**Exercise aim**
No pictures belong in the copy. Retype exactly, and only, the stretch of lines below from the one with "هەفتەنامە (221, 2452)" through the one with "Snapshot Report (417, 694)".

***** Data provided

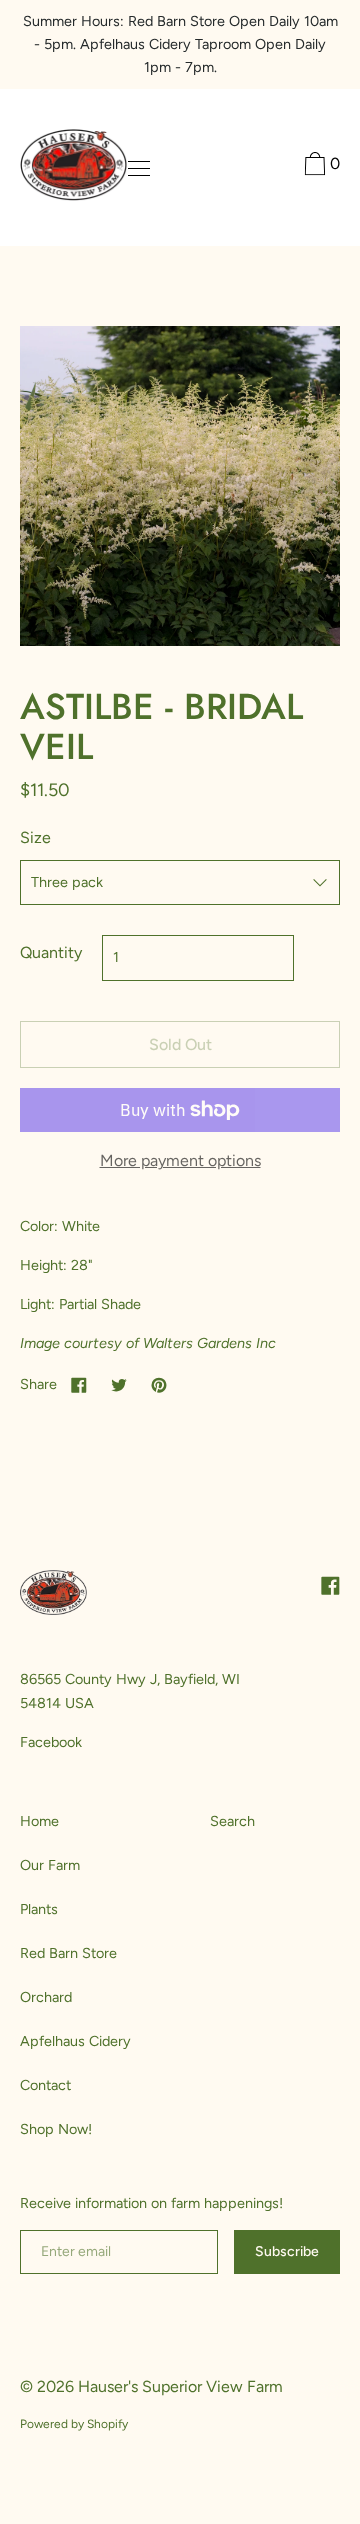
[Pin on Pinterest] (159, 1384)
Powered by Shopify (74, 2424)
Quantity (51, 952)
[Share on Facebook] (79, 1384)
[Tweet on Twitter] (119, 1384)
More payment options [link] (180, 1160)
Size (35, 837)
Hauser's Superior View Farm (180, 2386)
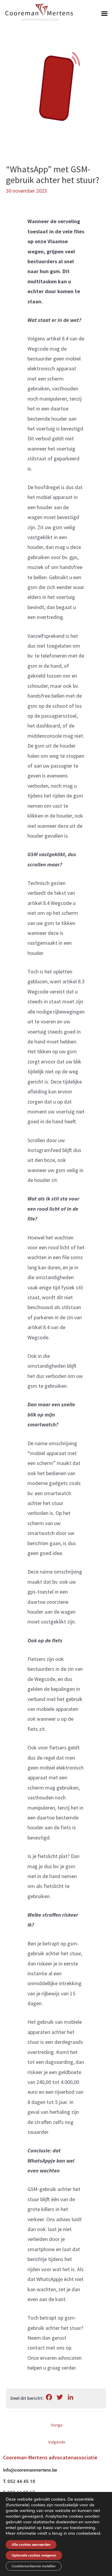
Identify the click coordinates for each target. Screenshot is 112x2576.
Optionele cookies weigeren (34, 2555)
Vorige (57, 2425)
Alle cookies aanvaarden (31, 2544)
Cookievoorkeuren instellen (34, 2566)
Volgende (56, 2442)
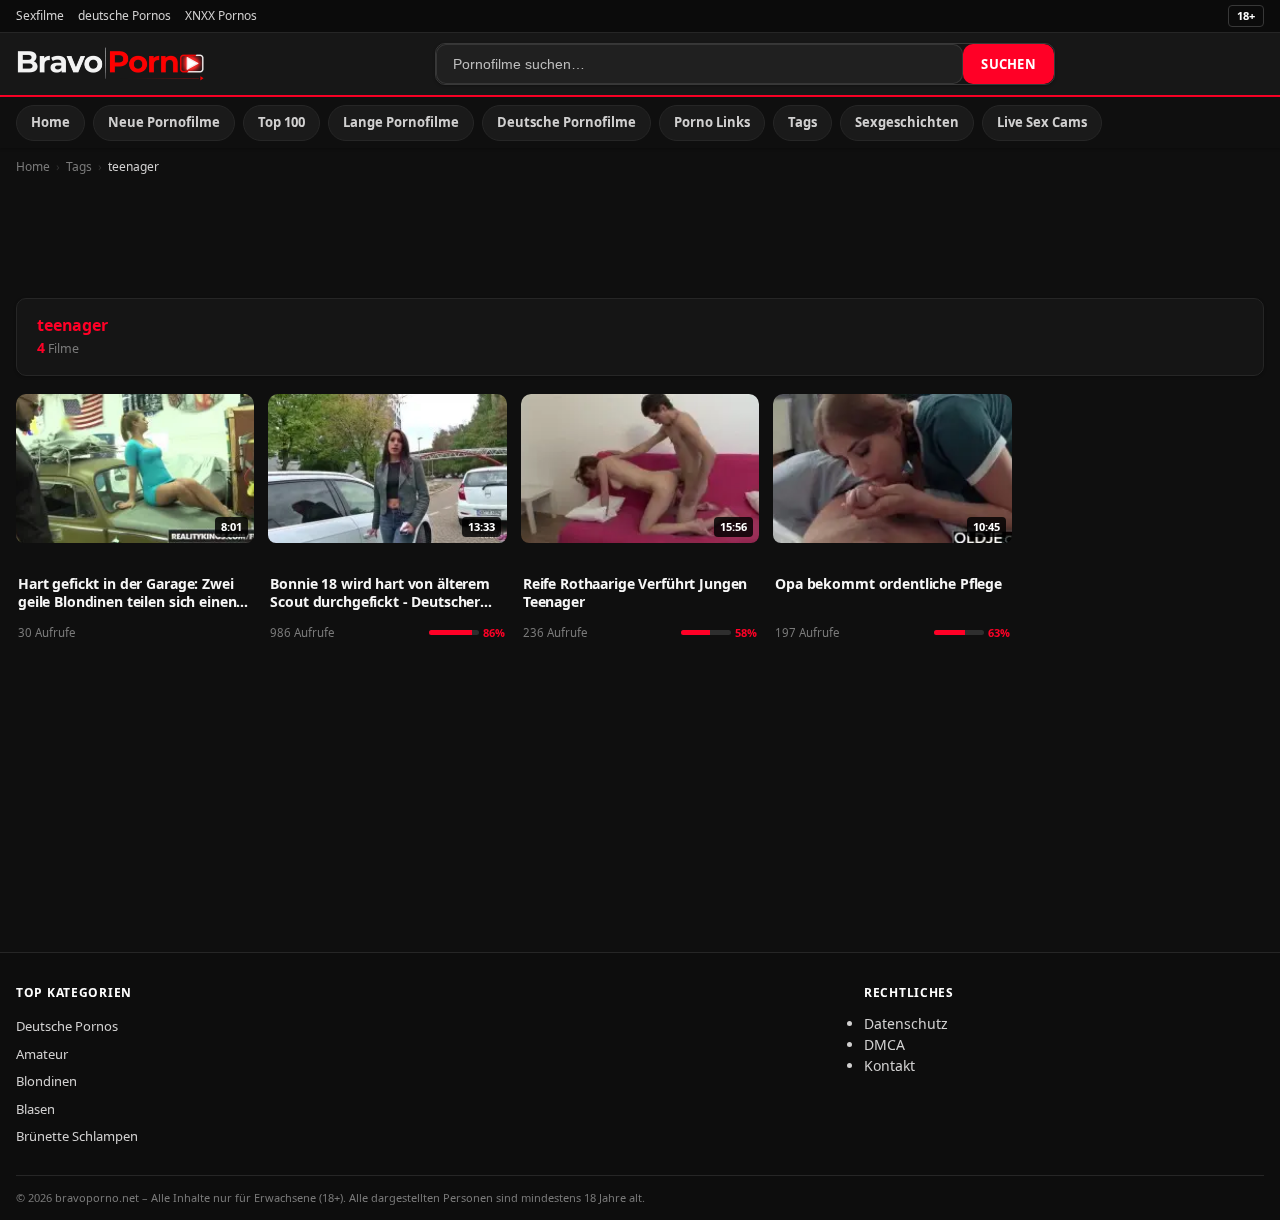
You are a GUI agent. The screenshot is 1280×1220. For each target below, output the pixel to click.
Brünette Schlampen (77, 1136)
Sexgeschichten (907, 122)
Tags (802, 122)
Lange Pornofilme (401, 122)
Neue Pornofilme (164, 122)
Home (50, 122)
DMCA (884, 1044)
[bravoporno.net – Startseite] (111, 64)
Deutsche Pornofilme (566, 122)
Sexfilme (40, 15)
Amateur (42, 1054)
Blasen (35, 1109)
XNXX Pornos (221, 15)
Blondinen (46, 1081)
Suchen (1008, 64)
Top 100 (281, 122)
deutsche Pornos (124, 15)
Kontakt (889, 1065)
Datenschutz (906, 1023)
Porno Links (712, 122)
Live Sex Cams (1042, 122)
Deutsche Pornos (67, 1026)
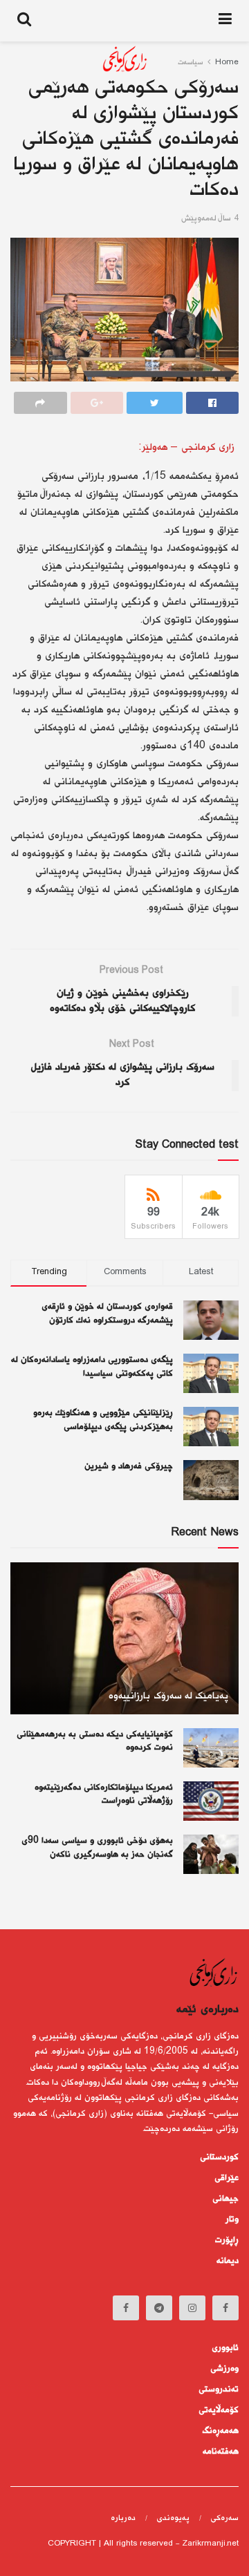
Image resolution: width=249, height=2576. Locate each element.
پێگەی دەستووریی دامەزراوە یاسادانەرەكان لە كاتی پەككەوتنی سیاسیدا (92, 1367)
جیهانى (225, 2199)
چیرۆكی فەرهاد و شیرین (128, 1466)
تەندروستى (219, 2389)
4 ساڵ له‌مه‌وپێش (210, 218)
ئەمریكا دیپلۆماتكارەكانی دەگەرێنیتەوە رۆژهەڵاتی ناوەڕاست (104, 1794)
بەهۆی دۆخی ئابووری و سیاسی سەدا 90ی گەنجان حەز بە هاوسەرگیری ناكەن (97, 1848)
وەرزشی (224, 2369)
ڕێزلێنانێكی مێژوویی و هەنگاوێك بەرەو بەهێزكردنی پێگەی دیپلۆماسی (103, 1420)
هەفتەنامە (221, 2452)
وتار (232, 2219)
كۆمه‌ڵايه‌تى (219, 2410)
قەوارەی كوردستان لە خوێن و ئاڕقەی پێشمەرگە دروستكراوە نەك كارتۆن (107, 1313)
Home (227, 62)
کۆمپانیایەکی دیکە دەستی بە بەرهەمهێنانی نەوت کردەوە (95, 1741)
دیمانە (227, 2261)
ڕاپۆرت (227, 2240)
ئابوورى (225, 2348)
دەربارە (123, 2518)
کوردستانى (219, 2157)
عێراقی (226, 2178)
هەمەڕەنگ (221, 2431)
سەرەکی (224, 2518)
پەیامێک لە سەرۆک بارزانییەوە (168, 1696)
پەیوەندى (173, 2518)
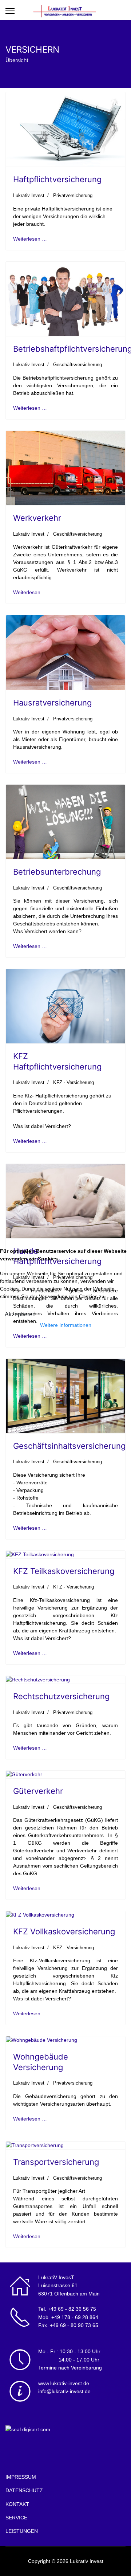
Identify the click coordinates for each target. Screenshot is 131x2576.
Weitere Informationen (65, 1325)
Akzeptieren (20, 1314)
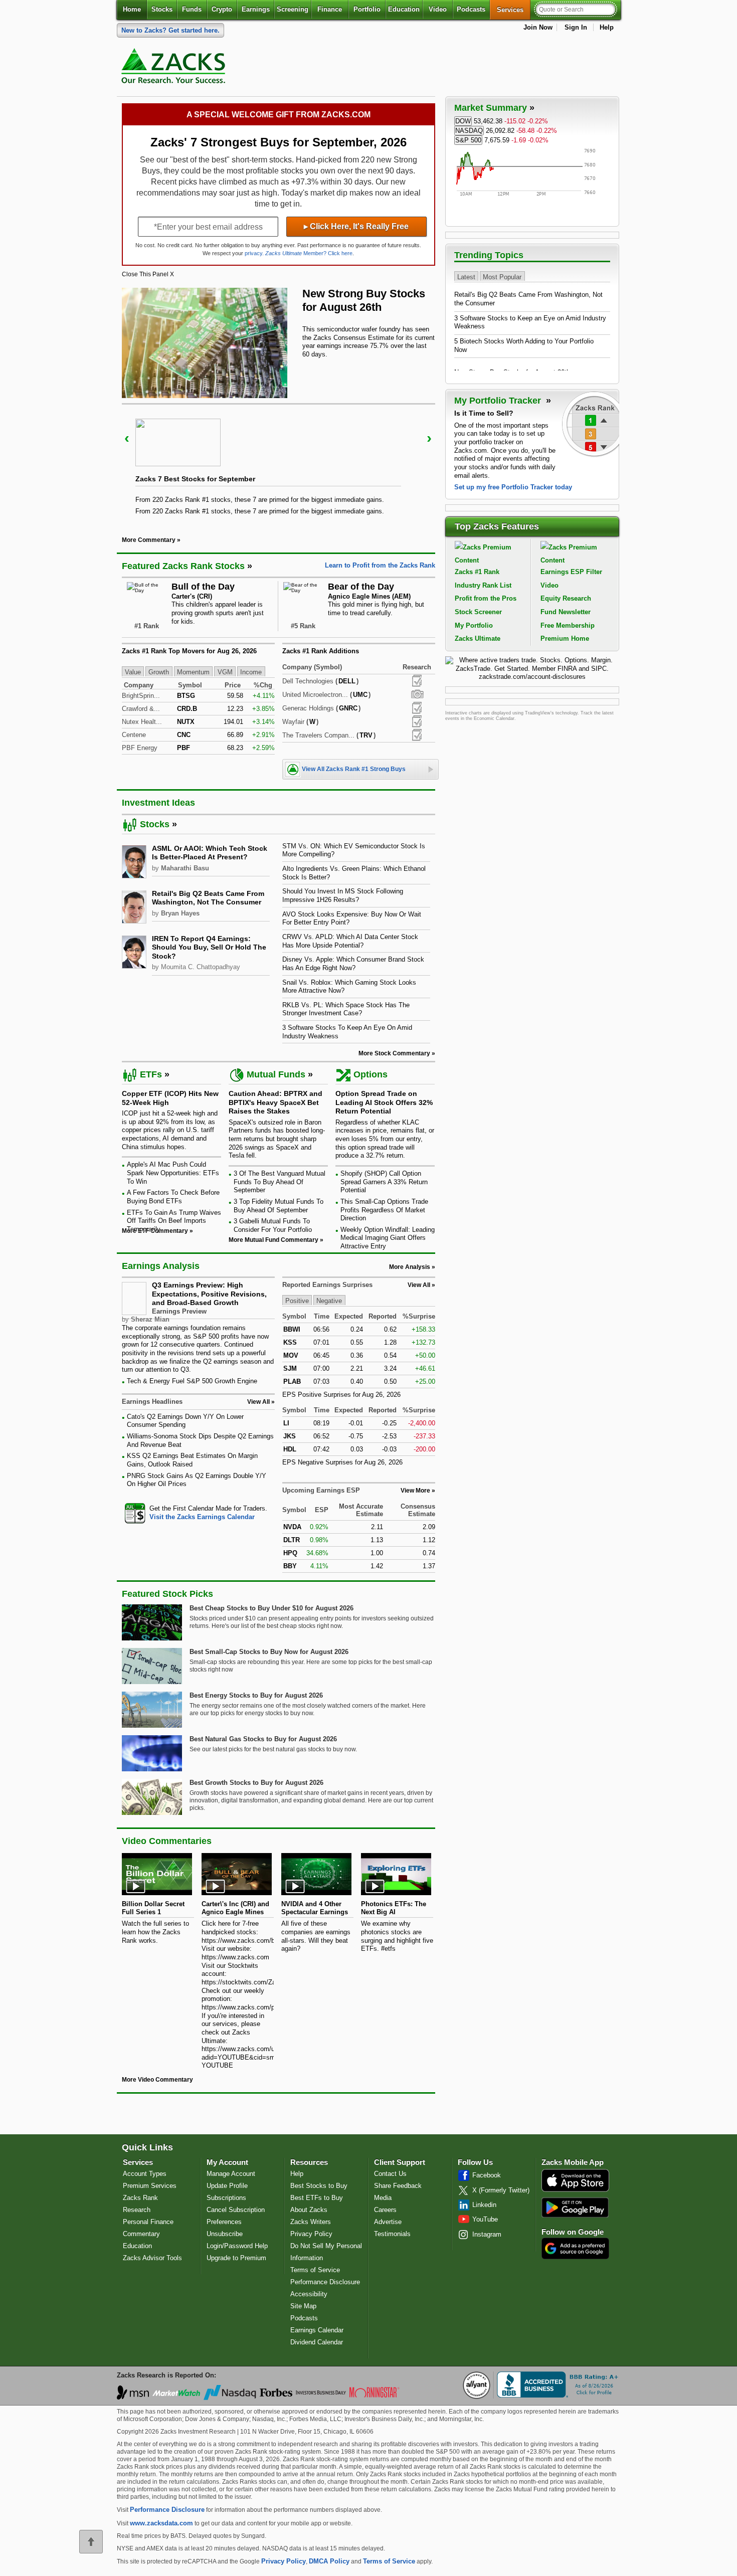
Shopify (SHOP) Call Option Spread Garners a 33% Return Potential (384, 1182)
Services (513, 10)
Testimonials (392, 2234)
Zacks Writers (310, 2222)
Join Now (537, 27)
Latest (466, 276)
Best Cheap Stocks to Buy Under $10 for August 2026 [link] (271, 1608)
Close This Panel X (148, 274)
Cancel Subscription (236, 2210)
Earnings (256, 9)
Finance (329, 9)
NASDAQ (469, 130)
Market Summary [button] (490, 108)
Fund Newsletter (565, 612)
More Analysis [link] (409, 1266)
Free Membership (567, 625)
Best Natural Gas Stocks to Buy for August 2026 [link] (263, 1739)
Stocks (161, 9)
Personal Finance (148, 2222)
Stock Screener (478, 612)
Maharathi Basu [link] (185, 868)
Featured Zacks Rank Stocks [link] (183, 566)
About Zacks (308, 2210)
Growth (158, 672)
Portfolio (367, 9)
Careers (385, 2210)
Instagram (486, 2234)
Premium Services (149, 2185)
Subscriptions (226, 2197)
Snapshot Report (417, 694)
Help (607, 27)
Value (133, 672)
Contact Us (390, 2173)
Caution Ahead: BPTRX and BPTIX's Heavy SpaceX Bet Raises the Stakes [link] (275, 1102)
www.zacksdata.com (161, 2523)
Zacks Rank (140, 2197)
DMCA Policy (329, 2561)
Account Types (144, 2173)
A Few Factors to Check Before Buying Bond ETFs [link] (173, 1197)
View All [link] (258, 1401)
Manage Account (231, 2173)
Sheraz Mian (150, 1319)
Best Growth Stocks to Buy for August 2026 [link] (256, 1782)
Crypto (222, 9)
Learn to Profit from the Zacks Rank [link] (380, 565)
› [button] (429, 438)
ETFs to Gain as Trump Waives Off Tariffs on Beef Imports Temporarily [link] (174, 1221)
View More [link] (415, 1490)
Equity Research (565, 598)
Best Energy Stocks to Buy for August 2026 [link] (256, 1695)
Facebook (486, 2175)
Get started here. (170, 30)
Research (136, 2210)
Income (251, 672)
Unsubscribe (225, 2234)
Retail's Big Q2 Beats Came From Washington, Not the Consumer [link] (208, 897)
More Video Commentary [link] (157, 2079)
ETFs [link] (151, 1074)
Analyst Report (417, 681)
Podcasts (471, 9)
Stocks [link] (154, 824)
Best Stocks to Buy (318, 2185)
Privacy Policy (311, 2234)
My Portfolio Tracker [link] (498, 401)
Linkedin (484, 2205)
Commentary (141, 2234)
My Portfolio (474, 625)
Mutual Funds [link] (276, 1074)
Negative (329, 1301)
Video (438, 9)
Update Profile (227, 2185)
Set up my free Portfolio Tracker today (513, 487)
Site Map (303, 2306)
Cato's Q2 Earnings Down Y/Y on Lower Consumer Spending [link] (185, 1421)
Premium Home (564, 638)
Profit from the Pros (485, 598)
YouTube (485, 2219)
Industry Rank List (483, 585)
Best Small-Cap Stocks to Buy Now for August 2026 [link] (269, 1651)
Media (383, 2197)
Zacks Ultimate (477, 638)
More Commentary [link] (148, 539)
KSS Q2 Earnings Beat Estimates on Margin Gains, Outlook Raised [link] (192, 1460)
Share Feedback (398, 2185)
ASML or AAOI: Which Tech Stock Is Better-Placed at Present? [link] (209, 852)
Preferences (224, 2222)
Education (404, 9)
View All (419, 1285)
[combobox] (198, 1513)
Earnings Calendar (316, 2330)
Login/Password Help (237, 2246)
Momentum (193, 672)
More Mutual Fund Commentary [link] (273, 1239)
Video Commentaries (167, 1841)
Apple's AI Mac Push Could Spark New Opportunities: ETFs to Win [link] (173, 1173)
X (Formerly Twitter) (500, 2190)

**********

**Written response**
هەفتەنامە (221, 2452)
وتار (232, 2219)
كۆمه‌ڵايه‌تى (219, 2410)
قەوارەی كوردستان لە خوێن و ئاڕقەی پێشمەرگە دروستكراوە نەك كارتۆن (107, 1313)
Home (227, 62)
کۆمپانیایەکی دیکە دەستی بە بەرهەمهێنانی نەوت کردەوە (95, 1741)
دیمانە (227, 2261)
ڕاپۆرت (227, 2240)
ئابوورى (225, 2348)
دەربارە (123, 2518)
کوردستانى (219, 2157)
عێراقی (226, 2178)
هەمەڕەنگ (221, 2431)
سەرەکی (224, 2518)
پەیامێک لە سەرۆک بارزانییەوە (168, 1696)
پەیوەندى (173, 2518)
Identify the click coordinates for each target. Screenshot is 131x2576.
Weitere Informationen (65, 1325)
Akzeptieren (20, 1314)
Shopify (SHOP) Call Option Spread Garners a 33% Return Potential (384, 1182)
Services (513, 10)
Testimonials (392, 2234)
Zacks Writers (310, 2222)
Join Now (537, 27)
Latest (466, 276)
Best Cheap Stocks to Buy Under $10 for August 2026 [link] (271, 1608)
Close This Panel X (148, 274)
Cancel Subscription (236, 2210)
Earnings (256, 9)
Finance (329, 9)
NASDAQ (469, 130)
Market Summary [button] (490, 108)
Fund Newsletter (565, 612)
More Analysis [link] (409, 1266)
Free Membership (567, 625)
Best Natural Gas Stocks to Buy for August 2026 [link] (263, 1739)
Stocks (161, 9)
Personal Finance (148, 2222)
Stock Screener (478, 612)
Maharathi Basu [link] (185, 868)
Featured Zacks Rank Stocks [link] (183, 566)
About Zacks (308, 2210)
Growth (158, 672)
Portfolio (367, 9)
Careers (385, 2210)
Instagram (486, 2234)
Premium Services (149, 2185)
Subscriptions (226, 2197)
Snapshot Report (417, 694)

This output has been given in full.